● **RECORD SET**
┏━━

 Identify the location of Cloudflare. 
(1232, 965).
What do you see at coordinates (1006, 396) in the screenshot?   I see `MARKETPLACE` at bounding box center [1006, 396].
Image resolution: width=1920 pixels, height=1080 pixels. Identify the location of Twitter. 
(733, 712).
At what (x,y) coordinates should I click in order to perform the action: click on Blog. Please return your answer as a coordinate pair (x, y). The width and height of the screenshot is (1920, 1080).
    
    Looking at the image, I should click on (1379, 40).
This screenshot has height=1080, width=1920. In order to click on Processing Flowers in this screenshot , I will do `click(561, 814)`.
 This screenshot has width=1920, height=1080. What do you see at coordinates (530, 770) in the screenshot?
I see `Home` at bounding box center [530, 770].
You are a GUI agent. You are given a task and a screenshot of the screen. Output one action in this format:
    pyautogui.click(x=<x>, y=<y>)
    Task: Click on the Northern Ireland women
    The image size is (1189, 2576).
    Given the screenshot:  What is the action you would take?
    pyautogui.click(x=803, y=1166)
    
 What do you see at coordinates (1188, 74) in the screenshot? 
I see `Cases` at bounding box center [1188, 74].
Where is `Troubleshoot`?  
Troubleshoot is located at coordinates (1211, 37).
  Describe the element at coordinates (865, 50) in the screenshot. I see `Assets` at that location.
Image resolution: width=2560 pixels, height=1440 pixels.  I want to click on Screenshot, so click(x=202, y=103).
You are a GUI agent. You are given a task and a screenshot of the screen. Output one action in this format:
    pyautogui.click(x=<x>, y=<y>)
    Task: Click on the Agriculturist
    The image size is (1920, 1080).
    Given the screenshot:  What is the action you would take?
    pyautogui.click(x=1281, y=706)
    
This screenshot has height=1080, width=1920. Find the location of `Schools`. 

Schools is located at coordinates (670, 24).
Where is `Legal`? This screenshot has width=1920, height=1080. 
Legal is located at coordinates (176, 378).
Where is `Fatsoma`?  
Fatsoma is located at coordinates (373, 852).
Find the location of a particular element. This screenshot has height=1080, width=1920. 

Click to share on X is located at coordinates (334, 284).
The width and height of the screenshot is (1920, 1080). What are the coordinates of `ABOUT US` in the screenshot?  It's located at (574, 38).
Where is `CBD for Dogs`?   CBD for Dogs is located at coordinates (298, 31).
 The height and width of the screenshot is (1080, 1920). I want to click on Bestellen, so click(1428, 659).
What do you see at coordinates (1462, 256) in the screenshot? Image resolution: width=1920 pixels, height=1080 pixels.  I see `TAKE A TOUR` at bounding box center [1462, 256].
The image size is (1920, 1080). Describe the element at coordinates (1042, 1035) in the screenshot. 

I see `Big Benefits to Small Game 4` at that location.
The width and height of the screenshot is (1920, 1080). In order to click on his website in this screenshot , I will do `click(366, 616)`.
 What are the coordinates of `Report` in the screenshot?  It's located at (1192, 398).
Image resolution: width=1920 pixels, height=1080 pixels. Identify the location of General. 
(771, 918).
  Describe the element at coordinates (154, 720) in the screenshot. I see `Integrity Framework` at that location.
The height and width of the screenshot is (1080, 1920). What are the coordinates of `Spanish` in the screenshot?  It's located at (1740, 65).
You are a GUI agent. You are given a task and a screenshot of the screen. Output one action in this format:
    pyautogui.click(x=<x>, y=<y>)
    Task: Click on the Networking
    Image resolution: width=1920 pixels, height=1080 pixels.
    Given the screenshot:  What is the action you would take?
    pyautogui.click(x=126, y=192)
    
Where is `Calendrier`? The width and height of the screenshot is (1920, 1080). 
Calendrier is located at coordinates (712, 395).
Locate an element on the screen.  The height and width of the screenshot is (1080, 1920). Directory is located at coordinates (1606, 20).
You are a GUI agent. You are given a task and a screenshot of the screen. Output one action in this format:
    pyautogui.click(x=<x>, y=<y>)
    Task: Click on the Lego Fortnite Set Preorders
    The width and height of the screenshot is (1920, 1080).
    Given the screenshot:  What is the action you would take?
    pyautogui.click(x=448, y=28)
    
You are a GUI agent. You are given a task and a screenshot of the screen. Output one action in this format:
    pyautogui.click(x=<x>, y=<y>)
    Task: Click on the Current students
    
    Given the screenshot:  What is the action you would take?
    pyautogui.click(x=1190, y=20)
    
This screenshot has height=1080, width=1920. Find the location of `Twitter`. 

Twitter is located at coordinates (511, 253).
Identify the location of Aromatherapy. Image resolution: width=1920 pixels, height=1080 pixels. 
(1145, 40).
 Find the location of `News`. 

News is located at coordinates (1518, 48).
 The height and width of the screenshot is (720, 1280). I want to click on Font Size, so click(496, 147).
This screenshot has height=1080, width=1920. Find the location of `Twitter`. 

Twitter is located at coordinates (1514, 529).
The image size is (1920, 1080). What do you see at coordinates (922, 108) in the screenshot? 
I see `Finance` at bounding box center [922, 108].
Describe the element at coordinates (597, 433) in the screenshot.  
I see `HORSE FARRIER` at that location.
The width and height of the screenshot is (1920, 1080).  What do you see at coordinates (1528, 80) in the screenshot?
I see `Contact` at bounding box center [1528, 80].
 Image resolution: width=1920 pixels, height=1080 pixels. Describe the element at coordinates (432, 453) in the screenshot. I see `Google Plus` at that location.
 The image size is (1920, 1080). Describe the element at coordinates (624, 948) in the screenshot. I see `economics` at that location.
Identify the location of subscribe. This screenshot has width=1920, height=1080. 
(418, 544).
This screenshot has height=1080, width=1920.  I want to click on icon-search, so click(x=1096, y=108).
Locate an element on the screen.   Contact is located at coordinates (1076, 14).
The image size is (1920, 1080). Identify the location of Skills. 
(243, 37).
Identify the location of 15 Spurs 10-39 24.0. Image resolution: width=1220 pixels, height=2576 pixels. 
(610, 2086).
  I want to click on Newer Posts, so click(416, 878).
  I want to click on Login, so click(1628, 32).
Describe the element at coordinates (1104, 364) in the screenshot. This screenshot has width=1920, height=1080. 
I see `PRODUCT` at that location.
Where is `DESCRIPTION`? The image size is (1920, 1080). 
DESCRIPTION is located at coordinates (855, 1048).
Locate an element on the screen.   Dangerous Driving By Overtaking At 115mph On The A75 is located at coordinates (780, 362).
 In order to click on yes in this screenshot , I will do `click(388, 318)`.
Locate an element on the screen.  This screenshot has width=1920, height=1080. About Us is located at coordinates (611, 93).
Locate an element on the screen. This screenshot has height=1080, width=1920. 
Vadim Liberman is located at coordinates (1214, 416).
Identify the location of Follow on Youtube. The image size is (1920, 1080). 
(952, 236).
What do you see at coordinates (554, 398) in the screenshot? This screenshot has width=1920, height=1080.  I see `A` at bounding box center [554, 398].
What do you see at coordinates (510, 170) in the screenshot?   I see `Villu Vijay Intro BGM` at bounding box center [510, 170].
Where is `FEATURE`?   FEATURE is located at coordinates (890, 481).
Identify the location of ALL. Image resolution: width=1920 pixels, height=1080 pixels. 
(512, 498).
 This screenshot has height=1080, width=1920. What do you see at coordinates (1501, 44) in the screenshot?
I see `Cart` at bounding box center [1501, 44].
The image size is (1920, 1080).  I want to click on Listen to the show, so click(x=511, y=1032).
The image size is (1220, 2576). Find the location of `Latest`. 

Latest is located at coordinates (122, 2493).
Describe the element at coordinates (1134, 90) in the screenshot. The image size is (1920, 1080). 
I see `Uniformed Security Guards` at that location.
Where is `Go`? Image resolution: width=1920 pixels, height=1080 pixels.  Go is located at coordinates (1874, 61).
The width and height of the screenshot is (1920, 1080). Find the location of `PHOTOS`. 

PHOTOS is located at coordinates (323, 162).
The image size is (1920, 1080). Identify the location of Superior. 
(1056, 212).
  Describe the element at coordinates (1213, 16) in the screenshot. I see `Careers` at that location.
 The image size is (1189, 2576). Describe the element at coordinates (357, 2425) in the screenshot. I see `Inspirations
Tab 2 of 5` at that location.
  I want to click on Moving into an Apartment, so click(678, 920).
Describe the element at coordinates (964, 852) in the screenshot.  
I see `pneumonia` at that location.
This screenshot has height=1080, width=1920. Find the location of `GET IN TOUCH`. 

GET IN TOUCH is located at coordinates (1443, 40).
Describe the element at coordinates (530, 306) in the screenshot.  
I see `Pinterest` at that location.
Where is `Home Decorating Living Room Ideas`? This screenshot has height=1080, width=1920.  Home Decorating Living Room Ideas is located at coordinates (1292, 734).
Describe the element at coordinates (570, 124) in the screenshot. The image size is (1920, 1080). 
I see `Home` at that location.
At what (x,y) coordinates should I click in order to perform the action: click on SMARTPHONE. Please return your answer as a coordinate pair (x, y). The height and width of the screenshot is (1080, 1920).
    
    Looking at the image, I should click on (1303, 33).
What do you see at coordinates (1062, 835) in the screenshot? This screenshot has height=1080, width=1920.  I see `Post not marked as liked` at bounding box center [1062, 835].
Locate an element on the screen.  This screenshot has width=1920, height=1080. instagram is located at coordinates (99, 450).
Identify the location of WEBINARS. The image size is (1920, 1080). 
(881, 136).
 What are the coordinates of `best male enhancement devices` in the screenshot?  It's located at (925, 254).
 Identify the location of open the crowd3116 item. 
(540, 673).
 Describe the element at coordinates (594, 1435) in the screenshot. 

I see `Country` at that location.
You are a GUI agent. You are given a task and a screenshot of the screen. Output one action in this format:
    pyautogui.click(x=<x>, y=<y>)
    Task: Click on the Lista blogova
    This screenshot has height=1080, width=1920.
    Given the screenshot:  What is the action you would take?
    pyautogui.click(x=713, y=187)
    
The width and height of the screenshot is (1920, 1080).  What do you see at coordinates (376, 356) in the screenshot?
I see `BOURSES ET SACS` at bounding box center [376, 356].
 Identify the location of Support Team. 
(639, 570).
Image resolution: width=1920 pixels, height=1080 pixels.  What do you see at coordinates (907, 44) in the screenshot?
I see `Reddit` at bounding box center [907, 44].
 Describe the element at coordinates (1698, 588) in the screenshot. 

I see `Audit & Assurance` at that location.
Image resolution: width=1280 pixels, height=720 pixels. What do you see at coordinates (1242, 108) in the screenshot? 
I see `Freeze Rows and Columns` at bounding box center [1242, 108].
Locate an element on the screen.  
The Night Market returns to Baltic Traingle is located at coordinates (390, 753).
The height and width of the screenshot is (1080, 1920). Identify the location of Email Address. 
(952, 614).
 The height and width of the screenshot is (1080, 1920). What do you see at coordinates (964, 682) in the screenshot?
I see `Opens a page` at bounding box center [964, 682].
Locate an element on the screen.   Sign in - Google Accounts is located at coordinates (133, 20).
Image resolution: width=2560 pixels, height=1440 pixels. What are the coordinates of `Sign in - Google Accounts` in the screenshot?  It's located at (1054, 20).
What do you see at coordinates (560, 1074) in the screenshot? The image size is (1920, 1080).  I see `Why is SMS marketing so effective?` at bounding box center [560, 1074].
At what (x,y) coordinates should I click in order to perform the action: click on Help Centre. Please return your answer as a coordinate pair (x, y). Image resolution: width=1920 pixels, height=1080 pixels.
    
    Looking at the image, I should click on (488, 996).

┗━━

● **EXERCISE PROMPT**
Render the material above as a JSON list of strings, one string per line and blank lines left out, starting at the line containing "Describe the element at coordinates (1134, 90)" and ending at the line containing "coordinates (1292, 734).".

● **FULL OUTPUT**
[
  "Describe the element at coordinates (1134, 90) in the screenshot. The image size is (1920, 1080). ",
  "I see `Uniformed Security Guards` at that location.",
  "Where is `Go`? Image resolution: width=1920 pixels, height=1080 pixels.  Go is located at coordinates (1874, 61).",
  "The width and height of the screenshot is (1920, 1080). Find the location of `PHOTOS`. ",
  "PHOTOS is located at coordinates (323, 162).",
  "The image size is (1920, 1080). Identify the location of Superior. ",
  "(1056, 212).",
  "  Describe the element at coordinates (1213, 16) in the screenshot. I see `Careers` at that location.",
  " The image size is (1189, 2576). Describe the element at coordinates (357, 2425) in the screenshot. I see `Inspirations",
  "Tab 2 of 5` at that location.",
  "  I want to click on Moving into an Apartment, so click(678, 920).",
  "Describe the element at coordinates (964, 852) in the screenshot.  ",
  "I see `pneumonia` at that location.",
  "This screenshot has height=1080, width=1920. Find the location of `GET IN TOUCH`. ",
  "GET IN TOUCH is located at coordinates (1443, 40).",
  "Describe the element at coordinates (530, 306) in the screenshot.  ",
  "I see `Pinterest` at that location.",
  "Where is `Home Decorating Living Room Ideas`? This screenshot has height=1080, width=1920.  Home Decorating Living Room Ideas is located at coordinates (1292, 734)."
]